**EXERCISE GOAL:**
Look for the word "Given" in the entries and copy each line where it appears.
*** Begin section ***
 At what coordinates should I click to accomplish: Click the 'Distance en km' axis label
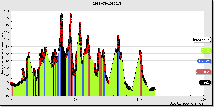[x=186, y=103]
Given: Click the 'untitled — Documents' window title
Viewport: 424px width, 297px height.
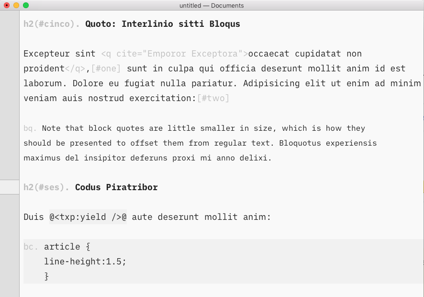Looking at the screenshot, I should [212, 5].
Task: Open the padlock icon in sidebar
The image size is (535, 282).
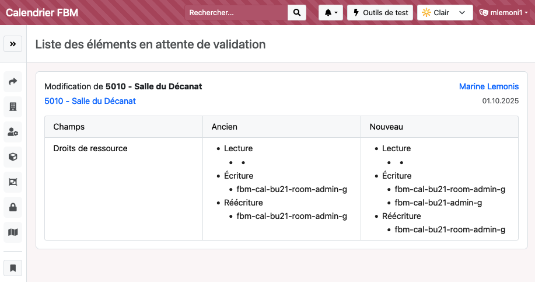Action: pos(13,207)
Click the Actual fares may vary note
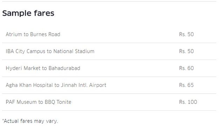Screen dimensions: 219x130 (x=30, y=121)
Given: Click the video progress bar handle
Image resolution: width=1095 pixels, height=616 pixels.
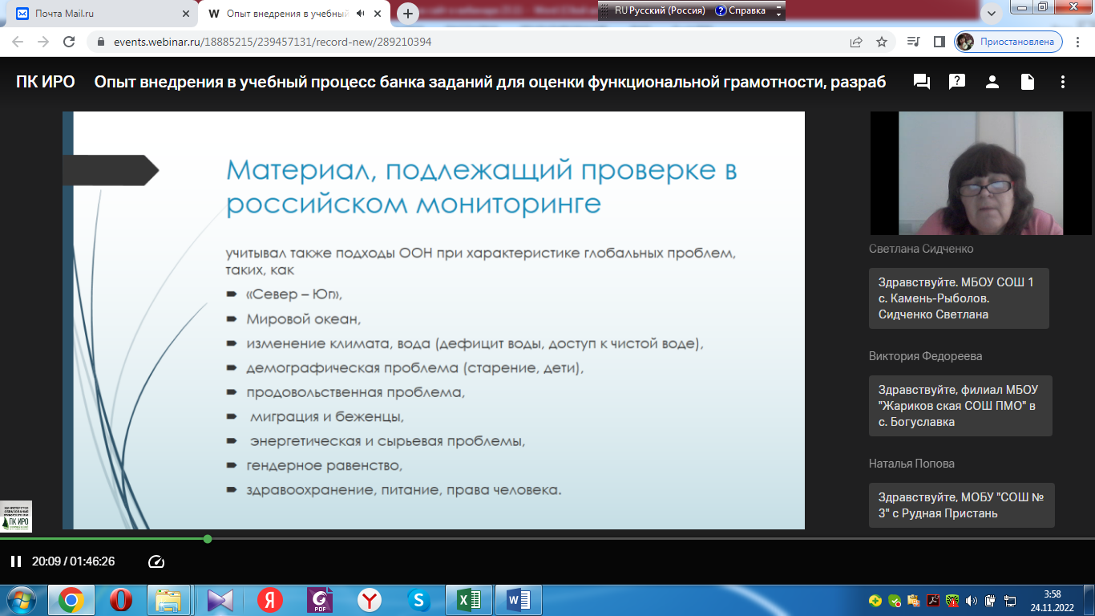Looking at the screenshot, I should tap(208, 539).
*** End section ***
**WORKED SOLUTION:**
Given: Click the 'untitled — Documents' window title
Given: Click the video progress bar handle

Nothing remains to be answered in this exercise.